Effective use of a trade mark

by Martha Celis

The trade mark system in Mexico faces several problems because there are numerous trade mark registrations in the Registry that were granted to identify a lot of products and/or services within one class. In commercial practice these trade marks are not used to identify each and every product and/or service protected, but only to identify one or some of them. The issue is that often it is not possible to achieve a trade mark registration in a particular class since there is a senior trade mark registration for almost all the products or services of a particular class, although in fact, the senior trade mark registration blocking the junior trade mark application is not used to identify all the products and/or services that it covers and in some cases the trade mark is not even in use with respect to those that could trigger the obstacle for being the ones that the junior application is seeking to protect. The origin of the problem lies in the possibility the Mexican trade mark system provides for achieving protection without actually using the trade mark for all the products/services of one class. Furthermore, the use of the trade mark in one of the products/services covered is enough to maintain the registration when challenged on non-use basis or for renewal purposes, since partial cancellations of a registration in the sense of narrowing the scope of protection of a registration are not provided. Therefore, during the prosecution of a trade mark application, the examiner will only take into account that the senior trade mark registration was granted to identify several products or services which overlap with the ones intended to be protected. He/she will not consider any fact that the applicant could provide at this stage in regard to the actual use of the senior registration.

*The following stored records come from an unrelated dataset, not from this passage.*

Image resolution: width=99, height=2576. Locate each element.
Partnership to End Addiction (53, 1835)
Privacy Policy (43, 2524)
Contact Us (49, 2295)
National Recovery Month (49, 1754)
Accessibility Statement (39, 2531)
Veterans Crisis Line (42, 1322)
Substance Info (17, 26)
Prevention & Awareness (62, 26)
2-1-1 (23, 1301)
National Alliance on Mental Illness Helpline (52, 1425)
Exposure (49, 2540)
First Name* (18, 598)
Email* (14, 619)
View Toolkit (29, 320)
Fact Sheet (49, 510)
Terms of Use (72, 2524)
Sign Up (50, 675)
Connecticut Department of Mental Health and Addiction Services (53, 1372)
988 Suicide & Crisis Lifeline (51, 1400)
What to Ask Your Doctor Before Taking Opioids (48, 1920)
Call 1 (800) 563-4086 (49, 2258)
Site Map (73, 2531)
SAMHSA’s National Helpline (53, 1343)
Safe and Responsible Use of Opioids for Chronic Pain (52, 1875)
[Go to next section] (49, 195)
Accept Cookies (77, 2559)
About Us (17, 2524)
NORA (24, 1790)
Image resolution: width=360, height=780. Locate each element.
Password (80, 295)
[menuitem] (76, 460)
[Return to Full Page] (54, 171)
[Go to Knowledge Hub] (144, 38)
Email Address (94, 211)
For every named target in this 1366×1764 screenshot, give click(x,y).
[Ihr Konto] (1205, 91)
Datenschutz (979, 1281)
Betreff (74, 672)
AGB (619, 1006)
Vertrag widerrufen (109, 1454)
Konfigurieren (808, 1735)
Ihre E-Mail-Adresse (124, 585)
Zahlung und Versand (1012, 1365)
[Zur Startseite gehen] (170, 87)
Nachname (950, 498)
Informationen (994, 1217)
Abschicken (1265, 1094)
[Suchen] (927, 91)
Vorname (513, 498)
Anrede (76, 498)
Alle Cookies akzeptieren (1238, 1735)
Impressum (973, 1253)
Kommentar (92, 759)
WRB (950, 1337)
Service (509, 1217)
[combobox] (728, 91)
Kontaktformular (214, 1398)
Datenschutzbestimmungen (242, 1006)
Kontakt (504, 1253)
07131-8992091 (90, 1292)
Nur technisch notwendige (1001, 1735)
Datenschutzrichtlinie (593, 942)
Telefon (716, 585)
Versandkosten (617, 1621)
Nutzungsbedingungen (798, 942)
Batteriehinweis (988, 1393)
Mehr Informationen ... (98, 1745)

There is also no sense in seeking the cancellation of that registration on the basis of nonuse in litigation since the use of the trade mark for a single product will be enough to keep the registration with the scope originally allowed. In other words, the effective use of a trade mark is not taken into consideration when analysing the likelihood of confusion, but only the way in which it was registered. Actually, even when the parties involved reach a coexistence agreement showing that the coexistence of their trade marks in the market will not lead consumers into confusion due to the fact that they will not share the same commercialisation or distribution channels, the authority is still reluctant to grant a junior trade mark registration upon a letter or consent or coexistence agreement on the basis that the senior trade mark registration is covering coincident products or services. Only consent letters including mutual restriction of the goods/services that are to be covered by parties are allowed and even then not in all the cases. It is clear that the solution to the problem at the most basic level is to require use to be shown to get a registration. But this solution is not feasible, not only because it is impossible for the Trade Mark Office to corroborate actual use for any trade mark application, but because this would imply another problem: what to do with the registrations already granted? The most feasible solution is therefore to amend the Mexican Law to implement a partial trade mark non-use cancellation proceedings, given that in the real market there are many registered trade marks that are used to identify only a particular product or service and therefore they should not pose an obstacle to achieving a registration. The main goal of limiting the scope of protection of a trade mark registration to meet its actual use in the market is to create a functional and dynamic system that allows the opportunity for new trade marks to be protected.